Please rewrite the rows starting with the line with "[TrustedSite Certified] (473, 1030)" and going on through the line with "Return Policy (408, 915)", replacing "Return" with "Refund" and changing nothing else.

---- MATERIAL

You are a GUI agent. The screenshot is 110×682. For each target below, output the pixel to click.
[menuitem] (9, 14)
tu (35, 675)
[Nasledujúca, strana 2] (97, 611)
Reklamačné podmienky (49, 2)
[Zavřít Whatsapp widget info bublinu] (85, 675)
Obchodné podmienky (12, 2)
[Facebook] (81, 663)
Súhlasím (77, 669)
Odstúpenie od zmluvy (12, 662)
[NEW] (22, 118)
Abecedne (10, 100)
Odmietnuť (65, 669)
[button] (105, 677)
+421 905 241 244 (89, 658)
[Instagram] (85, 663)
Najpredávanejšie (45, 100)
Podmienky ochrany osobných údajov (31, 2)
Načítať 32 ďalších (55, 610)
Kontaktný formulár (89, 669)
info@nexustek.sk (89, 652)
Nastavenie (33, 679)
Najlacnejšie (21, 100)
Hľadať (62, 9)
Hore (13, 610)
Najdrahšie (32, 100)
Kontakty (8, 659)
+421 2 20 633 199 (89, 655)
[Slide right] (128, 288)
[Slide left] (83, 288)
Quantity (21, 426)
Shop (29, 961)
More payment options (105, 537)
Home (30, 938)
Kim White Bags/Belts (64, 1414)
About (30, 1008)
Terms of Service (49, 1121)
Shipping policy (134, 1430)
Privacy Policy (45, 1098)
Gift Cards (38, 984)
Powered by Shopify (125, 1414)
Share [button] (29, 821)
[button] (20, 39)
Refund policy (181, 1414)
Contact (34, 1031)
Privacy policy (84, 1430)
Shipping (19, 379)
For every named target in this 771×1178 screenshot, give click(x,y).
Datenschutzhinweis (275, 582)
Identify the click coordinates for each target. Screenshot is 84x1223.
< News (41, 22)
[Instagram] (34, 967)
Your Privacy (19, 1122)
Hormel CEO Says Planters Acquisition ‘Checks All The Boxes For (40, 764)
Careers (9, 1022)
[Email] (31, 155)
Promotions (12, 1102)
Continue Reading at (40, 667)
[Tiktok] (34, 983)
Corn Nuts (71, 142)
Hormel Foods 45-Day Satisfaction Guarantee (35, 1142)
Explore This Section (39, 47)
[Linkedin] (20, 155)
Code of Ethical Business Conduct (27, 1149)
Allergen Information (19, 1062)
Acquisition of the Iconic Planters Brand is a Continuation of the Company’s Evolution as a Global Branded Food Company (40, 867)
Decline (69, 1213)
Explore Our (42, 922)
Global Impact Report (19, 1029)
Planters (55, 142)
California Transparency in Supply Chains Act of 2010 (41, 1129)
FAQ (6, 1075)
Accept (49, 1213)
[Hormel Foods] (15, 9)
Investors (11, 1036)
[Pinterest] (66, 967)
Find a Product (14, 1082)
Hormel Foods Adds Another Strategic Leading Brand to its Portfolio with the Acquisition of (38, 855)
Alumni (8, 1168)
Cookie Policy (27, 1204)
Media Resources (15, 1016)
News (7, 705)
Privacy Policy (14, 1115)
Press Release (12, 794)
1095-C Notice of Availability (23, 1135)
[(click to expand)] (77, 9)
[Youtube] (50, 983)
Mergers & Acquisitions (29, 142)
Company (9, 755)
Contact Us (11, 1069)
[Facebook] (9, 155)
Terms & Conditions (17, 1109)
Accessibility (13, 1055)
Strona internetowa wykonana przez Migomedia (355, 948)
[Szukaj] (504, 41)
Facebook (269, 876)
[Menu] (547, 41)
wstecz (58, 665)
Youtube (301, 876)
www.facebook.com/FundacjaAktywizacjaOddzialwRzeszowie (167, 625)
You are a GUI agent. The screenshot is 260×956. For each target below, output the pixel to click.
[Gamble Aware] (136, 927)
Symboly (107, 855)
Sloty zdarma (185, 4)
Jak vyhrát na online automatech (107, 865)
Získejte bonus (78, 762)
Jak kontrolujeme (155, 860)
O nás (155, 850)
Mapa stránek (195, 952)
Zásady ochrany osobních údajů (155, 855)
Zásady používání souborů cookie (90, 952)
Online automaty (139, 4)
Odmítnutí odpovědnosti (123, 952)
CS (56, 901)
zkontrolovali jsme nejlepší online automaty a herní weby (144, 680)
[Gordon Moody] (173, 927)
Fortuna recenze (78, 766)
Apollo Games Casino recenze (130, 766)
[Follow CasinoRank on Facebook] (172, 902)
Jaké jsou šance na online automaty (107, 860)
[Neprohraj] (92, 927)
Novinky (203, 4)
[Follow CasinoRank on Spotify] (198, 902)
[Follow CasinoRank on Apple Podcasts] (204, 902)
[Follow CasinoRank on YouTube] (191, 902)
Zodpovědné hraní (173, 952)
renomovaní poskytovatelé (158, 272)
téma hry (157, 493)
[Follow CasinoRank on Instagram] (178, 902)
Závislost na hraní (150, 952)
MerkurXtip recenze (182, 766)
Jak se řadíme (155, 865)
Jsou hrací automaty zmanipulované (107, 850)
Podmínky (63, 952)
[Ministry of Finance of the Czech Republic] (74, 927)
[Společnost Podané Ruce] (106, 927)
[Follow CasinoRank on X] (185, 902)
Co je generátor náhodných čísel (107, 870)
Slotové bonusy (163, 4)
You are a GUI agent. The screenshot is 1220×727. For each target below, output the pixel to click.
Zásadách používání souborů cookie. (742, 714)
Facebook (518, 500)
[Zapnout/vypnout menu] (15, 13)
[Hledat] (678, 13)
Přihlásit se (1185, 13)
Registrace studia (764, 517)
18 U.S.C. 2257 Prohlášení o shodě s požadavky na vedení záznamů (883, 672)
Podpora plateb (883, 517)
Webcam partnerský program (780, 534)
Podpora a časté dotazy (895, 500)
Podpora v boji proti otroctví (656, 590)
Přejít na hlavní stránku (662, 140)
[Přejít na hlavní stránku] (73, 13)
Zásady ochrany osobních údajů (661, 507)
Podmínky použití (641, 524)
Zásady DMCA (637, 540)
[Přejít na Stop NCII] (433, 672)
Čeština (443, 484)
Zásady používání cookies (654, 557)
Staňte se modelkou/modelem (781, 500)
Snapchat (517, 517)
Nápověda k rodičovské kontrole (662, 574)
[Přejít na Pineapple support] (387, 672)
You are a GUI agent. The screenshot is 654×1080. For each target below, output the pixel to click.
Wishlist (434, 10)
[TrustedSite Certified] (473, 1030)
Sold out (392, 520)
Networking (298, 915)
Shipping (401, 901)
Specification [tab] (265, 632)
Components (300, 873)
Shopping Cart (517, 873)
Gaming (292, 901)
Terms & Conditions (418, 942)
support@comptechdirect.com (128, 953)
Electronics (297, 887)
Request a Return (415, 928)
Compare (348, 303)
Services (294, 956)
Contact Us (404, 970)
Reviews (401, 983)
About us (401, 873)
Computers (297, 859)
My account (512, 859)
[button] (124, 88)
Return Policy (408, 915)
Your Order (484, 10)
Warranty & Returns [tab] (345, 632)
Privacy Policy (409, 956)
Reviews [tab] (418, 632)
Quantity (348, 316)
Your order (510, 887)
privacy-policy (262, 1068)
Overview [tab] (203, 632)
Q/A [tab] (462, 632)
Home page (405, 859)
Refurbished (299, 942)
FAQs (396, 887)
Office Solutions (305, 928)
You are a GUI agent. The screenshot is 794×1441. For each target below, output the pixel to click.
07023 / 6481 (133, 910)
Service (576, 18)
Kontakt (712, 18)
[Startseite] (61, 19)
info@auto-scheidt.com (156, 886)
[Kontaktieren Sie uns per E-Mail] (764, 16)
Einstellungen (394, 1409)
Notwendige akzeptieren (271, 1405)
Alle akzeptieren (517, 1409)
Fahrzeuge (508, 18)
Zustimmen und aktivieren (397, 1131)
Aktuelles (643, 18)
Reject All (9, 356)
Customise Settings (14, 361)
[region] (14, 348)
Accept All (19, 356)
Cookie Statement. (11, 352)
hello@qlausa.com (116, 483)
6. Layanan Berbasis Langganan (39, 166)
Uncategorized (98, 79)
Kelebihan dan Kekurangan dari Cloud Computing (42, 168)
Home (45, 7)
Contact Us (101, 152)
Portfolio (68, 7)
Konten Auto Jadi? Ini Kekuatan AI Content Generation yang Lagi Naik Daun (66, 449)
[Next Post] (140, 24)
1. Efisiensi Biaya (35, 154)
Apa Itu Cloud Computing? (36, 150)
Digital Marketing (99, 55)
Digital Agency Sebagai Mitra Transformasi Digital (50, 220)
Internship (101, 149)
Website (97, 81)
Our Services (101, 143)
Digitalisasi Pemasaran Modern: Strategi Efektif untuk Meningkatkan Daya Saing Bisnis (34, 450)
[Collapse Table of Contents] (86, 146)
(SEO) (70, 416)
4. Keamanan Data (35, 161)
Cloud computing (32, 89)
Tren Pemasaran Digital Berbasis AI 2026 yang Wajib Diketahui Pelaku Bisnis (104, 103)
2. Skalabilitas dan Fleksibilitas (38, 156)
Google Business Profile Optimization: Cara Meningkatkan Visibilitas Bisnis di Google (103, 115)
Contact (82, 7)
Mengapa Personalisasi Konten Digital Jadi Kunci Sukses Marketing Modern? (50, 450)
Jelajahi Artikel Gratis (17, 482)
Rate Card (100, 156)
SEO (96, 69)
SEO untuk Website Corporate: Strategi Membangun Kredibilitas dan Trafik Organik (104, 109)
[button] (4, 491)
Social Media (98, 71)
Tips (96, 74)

--------

THE COMPLETED TASK:
[TrustedSite Certified] (473, 1030)
Sold out (392, 520)
Networking (298, 915)
Shipping (401, 901)
Specification [tab] (265, 632)
Components (300, 873)
Shopping Cart (517, 873)
Gaming (292, 901)
Terms & Conditions (418, 942)
support@comptechdirect.com (128, 953)
Electronics (297, 887)
Request a Refund (415, 928)
Compare (348, 303)
Services (294, 956)
Contact Us (404, 970)
Reviews (401, 983)
About us (401, 873)
Computers (297, 859)
My account (512, 859)
[button] (124, 88)
Refund Policy (408, 915)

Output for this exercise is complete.